● **Work instruction**:
A line below contains "Điều trị mụn (21, 1796)", and a later one contains "Zona (28, 66)". Repeat both, with every line between them, exactly.

● **Exercise data**:

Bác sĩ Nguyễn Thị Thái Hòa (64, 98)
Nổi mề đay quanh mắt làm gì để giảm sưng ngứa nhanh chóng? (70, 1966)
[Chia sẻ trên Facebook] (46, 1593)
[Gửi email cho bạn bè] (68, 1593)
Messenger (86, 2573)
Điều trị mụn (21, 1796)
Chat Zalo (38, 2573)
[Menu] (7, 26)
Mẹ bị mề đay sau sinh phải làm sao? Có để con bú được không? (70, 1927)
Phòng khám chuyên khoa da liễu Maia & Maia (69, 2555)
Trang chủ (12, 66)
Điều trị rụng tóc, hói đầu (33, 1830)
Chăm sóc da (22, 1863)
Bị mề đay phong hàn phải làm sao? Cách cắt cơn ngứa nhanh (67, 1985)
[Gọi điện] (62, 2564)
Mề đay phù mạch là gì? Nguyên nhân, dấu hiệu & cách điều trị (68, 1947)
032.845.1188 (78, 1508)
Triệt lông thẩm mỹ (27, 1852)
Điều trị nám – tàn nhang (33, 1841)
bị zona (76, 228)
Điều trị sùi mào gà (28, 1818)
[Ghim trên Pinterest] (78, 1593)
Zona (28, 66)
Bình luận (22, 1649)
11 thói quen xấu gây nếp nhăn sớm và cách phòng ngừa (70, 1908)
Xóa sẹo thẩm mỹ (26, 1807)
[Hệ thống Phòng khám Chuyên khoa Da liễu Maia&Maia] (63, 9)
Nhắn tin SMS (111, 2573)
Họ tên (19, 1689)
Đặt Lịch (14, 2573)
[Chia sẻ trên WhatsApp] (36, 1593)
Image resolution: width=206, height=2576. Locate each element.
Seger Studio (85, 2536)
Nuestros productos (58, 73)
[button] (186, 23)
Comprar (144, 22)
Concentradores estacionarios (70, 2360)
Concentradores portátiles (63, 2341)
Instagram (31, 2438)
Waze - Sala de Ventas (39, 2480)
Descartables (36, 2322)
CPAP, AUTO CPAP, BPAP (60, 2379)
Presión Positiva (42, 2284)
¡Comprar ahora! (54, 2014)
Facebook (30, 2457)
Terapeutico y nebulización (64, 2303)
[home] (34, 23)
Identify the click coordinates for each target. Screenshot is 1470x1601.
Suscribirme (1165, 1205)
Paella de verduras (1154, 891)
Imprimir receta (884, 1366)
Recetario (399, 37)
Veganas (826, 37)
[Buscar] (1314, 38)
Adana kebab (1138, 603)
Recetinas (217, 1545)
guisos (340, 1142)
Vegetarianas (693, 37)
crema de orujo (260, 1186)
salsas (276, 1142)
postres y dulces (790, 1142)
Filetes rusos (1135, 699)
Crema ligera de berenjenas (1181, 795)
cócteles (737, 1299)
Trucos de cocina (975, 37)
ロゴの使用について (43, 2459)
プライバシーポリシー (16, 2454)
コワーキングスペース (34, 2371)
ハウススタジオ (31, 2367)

● **Task solution**:
Điều trị mụn (21, 1796)
Chat Zalo (38, 2573)
[Menu] (7, 26)
Mẹ bị mề đay sau sinh phải làm sao? Có để con bú được không? (70, 1927)
Phòng khám chuyên khoa da liễu Maia & Maia (69, 2555)
Trang chủ (12, 66)
Điều trị rụng tóc, hói đầu (33, 1830)
Chăm sóc da (22, 1863)
Bị mề đay phong hàn phải làm sao? Cách cắt cơn ngứa nhanh (67, 1985)
[Gọi điện] (62, 2564)
Mề đay phù mạch là gì? Nguyên nhân, dấu hiệu & cách điều trị (68, 1947)
032.845.1188 (78, 1508)
Triệt lông thẩm mỹ (27, 1852)
Điều trị nám – tàn nhang (33, 1841)
bị zona (76, 228)
Điều trị sùi mào gà (28, 1818)
[Ghim trên Pinterest] (78, 1593)
Zona (28, 66)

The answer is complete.